Work task: Reproduce, please, only the lines from the first line below to the line containing "IFB AC (211, 1304)", inclusive.

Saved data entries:

--------------------------------------------------

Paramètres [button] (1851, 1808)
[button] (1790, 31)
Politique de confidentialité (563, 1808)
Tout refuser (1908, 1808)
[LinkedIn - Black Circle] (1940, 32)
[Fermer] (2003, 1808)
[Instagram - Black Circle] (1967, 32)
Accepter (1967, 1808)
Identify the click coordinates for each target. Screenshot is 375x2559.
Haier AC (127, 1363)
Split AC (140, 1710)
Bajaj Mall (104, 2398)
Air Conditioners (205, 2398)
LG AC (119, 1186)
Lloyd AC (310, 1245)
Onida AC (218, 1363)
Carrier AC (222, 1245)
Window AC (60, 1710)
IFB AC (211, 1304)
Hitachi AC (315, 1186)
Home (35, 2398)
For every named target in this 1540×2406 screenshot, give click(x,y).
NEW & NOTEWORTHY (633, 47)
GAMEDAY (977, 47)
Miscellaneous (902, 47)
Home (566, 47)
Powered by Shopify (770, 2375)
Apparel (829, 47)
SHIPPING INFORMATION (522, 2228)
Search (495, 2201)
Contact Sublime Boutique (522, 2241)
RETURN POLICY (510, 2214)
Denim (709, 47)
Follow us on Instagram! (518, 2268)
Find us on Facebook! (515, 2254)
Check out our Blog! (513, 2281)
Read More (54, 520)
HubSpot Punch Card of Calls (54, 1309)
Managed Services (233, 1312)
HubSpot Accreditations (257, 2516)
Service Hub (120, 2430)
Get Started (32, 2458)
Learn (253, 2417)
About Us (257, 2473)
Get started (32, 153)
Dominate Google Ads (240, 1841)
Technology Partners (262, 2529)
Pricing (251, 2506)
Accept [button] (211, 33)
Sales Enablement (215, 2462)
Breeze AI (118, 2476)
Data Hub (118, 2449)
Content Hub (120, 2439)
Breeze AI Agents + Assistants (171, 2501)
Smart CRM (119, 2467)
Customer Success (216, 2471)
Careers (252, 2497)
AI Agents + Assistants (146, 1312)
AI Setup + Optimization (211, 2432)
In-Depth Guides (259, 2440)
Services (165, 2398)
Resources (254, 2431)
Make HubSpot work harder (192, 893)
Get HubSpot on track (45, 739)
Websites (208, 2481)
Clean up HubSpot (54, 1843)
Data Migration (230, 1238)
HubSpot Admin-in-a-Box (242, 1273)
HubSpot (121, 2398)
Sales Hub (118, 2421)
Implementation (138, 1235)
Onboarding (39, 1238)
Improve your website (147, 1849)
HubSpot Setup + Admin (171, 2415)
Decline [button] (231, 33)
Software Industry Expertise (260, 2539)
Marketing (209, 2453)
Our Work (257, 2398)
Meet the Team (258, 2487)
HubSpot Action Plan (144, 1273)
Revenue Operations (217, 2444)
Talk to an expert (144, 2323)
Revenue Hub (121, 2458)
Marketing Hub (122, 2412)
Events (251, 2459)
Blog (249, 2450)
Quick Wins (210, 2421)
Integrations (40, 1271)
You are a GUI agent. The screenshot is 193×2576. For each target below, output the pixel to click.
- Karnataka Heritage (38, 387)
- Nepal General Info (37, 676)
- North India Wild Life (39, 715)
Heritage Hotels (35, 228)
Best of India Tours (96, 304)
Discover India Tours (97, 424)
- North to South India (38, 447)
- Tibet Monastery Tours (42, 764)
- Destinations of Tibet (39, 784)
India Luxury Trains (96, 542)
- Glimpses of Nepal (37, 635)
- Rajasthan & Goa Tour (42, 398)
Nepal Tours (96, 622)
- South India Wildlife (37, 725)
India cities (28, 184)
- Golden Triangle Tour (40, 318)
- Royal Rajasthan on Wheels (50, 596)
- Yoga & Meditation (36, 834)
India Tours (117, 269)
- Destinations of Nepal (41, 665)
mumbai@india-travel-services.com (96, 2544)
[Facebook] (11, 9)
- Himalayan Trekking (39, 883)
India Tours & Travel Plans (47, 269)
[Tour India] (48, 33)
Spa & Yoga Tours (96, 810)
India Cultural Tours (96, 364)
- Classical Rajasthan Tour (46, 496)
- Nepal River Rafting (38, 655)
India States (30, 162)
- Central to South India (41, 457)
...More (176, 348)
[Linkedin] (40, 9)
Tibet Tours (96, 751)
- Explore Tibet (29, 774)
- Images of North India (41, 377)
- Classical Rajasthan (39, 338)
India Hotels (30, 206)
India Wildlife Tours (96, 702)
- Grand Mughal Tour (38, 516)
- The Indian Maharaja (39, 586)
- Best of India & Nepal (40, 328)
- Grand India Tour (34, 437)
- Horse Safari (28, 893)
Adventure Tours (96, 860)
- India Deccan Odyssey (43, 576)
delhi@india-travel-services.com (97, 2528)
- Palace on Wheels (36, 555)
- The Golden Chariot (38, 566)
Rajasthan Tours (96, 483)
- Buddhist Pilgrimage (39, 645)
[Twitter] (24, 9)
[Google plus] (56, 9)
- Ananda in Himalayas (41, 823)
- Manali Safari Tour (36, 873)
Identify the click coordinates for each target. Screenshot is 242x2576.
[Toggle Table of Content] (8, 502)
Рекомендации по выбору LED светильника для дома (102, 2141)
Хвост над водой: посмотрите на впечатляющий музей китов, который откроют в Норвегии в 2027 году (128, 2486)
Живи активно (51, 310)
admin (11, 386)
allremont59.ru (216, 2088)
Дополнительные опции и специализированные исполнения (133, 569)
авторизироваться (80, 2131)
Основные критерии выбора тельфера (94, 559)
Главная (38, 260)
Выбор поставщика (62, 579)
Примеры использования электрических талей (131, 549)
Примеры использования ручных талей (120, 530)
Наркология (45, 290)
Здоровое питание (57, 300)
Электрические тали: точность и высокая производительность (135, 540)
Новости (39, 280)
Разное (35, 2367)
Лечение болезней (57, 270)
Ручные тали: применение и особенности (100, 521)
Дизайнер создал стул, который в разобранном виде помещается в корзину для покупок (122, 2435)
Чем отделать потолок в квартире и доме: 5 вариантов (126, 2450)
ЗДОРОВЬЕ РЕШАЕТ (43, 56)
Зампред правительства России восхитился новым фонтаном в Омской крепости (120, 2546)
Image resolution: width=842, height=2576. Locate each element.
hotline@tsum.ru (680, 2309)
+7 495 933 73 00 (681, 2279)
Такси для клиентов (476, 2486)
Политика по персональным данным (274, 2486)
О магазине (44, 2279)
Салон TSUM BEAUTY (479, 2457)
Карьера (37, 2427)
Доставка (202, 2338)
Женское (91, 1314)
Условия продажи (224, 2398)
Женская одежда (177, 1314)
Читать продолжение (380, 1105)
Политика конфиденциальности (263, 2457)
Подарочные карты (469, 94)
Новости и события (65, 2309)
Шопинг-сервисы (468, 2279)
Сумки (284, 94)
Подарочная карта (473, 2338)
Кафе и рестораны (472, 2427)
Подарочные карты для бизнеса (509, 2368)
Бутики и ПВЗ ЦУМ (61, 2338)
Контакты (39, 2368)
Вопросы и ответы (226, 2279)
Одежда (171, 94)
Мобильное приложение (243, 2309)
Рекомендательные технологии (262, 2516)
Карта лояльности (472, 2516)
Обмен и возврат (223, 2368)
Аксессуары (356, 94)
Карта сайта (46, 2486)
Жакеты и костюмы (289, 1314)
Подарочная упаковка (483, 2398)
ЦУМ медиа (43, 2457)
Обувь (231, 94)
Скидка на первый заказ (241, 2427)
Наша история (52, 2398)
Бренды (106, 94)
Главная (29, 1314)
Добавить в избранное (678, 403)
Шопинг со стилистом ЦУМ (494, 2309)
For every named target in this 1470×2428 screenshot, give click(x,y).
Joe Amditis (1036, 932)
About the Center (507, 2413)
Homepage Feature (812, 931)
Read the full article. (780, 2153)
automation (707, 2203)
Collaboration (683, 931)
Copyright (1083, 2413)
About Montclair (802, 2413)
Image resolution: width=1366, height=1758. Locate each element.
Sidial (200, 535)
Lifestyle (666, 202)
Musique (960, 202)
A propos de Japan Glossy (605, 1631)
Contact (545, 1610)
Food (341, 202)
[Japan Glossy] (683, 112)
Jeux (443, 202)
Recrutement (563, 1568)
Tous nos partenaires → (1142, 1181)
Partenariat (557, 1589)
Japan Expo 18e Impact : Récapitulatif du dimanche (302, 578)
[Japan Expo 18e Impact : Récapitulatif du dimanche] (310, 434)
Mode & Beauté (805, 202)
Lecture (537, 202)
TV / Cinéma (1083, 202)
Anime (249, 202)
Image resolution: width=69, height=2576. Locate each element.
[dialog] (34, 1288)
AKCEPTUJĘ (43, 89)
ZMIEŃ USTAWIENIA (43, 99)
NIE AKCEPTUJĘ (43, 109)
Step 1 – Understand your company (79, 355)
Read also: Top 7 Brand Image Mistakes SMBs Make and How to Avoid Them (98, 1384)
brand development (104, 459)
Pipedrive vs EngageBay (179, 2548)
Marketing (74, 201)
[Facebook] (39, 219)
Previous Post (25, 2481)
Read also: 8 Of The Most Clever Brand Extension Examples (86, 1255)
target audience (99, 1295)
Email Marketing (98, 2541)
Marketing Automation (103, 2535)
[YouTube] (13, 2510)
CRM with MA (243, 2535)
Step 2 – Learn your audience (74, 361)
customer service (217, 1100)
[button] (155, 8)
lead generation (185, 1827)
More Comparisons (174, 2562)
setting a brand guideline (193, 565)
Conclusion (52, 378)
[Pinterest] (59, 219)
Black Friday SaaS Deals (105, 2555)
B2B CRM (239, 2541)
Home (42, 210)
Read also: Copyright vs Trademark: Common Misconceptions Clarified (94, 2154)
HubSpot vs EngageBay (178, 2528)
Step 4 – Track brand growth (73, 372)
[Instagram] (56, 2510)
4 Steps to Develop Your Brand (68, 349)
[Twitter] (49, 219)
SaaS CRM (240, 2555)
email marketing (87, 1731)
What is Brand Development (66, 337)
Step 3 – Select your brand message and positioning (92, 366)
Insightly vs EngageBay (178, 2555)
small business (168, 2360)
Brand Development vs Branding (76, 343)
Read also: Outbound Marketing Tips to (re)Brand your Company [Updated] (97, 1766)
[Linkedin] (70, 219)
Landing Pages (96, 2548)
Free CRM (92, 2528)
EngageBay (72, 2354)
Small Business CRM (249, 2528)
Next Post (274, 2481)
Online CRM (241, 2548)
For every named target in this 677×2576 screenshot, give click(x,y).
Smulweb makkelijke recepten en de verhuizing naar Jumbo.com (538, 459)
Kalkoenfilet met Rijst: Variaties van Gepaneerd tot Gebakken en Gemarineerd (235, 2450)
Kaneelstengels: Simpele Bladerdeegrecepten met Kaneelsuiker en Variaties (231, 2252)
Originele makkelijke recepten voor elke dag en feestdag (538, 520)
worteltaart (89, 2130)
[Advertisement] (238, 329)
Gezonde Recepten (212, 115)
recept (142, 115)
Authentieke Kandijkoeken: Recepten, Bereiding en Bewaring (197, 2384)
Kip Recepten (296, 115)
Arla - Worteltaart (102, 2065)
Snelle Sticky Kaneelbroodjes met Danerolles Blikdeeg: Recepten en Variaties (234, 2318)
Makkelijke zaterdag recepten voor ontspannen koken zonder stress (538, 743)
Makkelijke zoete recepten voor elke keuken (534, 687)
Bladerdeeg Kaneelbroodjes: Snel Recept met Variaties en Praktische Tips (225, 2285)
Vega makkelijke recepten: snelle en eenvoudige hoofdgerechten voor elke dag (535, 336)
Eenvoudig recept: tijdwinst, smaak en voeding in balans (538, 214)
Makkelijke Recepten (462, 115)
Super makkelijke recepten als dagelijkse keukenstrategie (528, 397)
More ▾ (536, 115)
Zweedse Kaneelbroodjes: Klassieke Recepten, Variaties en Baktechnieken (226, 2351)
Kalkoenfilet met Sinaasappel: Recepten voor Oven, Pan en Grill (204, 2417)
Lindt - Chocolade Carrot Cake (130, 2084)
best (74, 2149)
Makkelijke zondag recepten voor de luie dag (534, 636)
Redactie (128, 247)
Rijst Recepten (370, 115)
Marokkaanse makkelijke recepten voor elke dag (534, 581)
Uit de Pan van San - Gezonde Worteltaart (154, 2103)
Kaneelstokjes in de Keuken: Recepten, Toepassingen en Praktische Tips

--------------------------------------------------

Answer to this exercise:
Paramètres [button] (1851, 1808)
[button] (1790, 31)
Politique de confidentialité (563, 1808)
Tout refuser (1908, 1808)
[LinkedIn - Black Circle] (1940, 32)
[Fermer] (2003, 1808)
[Instagram - Black Circle] (1967, 32)
Accepter (1967, 1808)
Identify the click coordinates for each target. Screenshot is 375x2559.
Haier AC (127, 1363)
Split AC (140, 1710)
Bajaj Mall (104, 2398)
Air Conditioners (205, 2398)
LG AC (119, 1186)
Lloyd AC (310, 1245)
Onida AC (218, 1363)
Carrier AC (222, 1245)
Window AC (60, 1710)
IFB AC (211, 1304)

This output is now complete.